Exercise instructions
In the material below, find the line containing "The image size is (1038, 482)." and the line containing "The image size is (759, 474).", then reproduce exactly both of them and every line between, and nothing else.
──────── Data records ────────
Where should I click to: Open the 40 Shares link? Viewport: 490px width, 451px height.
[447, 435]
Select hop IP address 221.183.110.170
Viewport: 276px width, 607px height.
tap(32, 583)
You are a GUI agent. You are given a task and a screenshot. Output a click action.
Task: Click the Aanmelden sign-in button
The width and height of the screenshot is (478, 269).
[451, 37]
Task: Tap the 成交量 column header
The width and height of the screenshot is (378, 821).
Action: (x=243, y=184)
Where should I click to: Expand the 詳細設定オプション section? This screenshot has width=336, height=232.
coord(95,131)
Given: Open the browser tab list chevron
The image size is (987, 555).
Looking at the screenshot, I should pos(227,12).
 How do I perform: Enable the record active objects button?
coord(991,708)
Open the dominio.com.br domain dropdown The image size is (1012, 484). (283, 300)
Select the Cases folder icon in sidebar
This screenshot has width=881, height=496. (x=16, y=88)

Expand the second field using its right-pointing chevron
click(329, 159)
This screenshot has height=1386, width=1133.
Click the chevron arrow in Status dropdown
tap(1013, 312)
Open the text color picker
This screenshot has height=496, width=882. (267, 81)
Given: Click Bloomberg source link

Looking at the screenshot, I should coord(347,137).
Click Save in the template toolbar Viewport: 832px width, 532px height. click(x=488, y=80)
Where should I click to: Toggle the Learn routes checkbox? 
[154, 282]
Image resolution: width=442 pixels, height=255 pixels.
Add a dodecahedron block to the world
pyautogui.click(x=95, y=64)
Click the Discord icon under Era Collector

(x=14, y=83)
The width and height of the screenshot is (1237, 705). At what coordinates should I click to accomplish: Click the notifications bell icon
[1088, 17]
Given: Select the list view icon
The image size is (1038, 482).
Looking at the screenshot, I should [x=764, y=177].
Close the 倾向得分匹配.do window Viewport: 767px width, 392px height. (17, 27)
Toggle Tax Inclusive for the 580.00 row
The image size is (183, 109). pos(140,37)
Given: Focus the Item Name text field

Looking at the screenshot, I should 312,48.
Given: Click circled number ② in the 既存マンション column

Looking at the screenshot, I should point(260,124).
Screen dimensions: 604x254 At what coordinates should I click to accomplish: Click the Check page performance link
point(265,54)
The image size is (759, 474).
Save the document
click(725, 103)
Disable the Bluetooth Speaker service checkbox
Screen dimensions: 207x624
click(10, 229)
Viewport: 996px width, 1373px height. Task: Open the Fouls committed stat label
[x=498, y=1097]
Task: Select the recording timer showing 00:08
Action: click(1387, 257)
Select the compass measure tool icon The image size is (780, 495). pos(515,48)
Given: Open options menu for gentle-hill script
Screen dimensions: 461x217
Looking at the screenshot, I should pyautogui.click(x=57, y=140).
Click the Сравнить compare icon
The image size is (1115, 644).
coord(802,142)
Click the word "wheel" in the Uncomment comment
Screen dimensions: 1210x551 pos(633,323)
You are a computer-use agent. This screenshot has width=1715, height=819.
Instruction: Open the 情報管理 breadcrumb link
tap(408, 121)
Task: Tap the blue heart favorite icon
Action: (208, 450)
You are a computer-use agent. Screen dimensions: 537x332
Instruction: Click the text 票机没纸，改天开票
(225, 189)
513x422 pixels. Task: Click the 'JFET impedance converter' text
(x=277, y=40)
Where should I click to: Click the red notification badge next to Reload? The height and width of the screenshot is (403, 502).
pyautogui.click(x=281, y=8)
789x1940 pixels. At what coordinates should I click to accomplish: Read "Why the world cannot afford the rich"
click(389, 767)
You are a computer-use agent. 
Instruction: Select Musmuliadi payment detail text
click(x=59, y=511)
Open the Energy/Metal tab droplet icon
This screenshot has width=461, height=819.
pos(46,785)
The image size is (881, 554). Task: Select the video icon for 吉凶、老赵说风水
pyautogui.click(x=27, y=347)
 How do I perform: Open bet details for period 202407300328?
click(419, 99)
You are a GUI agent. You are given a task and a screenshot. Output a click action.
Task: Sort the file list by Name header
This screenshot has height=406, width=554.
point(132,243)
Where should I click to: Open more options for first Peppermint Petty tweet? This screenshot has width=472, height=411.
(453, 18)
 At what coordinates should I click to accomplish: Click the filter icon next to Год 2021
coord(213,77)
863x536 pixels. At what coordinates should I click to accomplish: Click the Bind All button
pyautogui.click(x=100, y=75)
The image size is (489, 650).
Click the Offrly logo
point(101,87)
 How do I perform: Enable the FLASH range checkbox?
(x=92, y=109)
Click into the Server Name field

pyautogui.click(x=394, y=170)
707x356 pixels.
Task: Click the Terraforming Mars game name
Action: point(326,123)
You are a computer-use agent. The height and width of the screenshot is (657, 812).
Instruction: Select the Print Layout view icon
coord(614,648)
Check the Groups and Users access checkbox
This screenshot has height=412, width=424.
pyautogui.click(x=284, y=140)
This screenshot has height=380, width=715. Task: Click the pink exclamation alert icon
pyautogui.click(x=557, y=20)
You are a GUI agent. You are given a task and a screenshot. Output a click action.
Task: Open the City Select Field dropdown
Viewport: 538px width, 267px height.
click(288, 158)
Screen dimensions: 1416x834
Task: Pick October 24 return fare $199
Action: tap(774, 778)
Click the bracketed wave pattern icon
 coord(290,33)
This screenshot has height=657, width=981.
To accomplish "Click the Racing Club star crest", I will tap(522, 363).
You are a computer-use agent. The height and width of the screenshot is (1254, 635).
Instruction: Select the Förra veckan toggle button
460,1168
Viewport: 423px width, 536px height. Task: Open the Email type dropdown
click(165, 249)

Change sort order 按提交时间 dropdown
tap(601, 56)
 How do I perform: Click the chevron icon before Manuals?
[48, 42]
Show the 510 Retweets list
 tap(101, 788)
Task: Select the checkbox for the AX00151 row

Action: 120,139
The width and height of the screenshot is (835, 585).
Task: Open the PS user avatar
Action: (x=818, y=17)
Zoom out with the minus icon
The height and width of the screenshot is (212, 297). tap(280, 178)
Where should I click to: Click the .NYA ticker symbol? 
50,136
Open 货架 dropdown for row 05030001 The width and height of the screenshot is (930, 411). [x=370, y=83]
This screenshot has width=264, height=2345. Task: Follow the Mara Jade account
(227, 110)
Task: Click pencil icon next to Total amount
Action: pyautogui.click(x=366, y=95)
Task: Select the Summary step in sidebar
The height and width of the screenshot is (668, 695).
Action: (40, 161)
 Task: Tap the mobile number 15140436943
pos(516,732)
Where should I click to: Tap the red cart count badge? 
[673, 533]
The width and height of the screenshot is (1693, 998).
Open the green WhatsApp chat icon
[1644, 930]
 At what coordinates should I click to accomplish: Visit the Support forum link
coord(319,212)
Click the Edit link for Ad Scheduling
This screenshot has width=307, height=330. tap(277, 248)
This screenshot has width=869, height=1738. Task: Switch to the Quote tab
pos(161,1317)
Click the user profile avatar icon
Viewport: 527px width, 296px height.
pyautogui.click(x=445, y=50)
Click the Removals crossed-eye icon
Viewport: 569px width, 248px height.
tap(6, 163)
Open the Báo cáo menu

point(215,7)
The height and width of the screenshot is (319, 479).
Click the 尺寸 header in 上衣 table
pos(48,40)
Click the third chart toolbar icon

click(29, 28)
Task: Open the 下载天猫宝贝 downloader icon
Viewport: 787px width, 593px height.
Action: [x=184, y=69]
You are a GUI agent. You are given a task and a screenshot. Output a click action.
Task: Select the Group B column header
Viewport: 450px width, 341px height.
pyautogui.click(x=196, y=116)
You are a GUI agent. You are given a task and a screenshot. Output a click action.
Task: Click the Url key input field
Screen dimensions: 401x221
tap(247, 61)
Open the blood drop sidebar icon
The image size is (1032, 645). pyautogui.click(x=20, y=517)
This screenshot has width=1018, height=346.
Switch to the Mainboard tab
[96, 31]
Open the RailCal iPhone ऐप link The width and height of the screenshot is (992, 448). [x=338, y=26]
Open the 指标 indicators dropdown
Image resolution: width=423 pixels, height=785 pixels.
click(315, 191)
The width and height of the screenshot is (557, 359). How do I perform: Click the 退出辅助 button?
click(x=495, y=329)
────────
Solution to this exercise
The image size is (1038, 482).
Looking at the screenshot, I should [x=764, y=177].
Close the 倾向得分匹配.do window Viewport: 767px width, 392px height. (17, 27)
Toggle Tax Inclusive for the 580.00 row
The image size is (183, 109). pos(140,37)
Given: Focus the Item Name text field

Looking at the screenshot, I should 312,48.
Given: Click circled number ② in the 既存マンション column

Looking at the screenshot, I should point(260,124).
Screen dimensions: 604x254 At what coordinates should I click to accomplish: Click the Check page performance link
point(265,54)
The image size is (759, 474).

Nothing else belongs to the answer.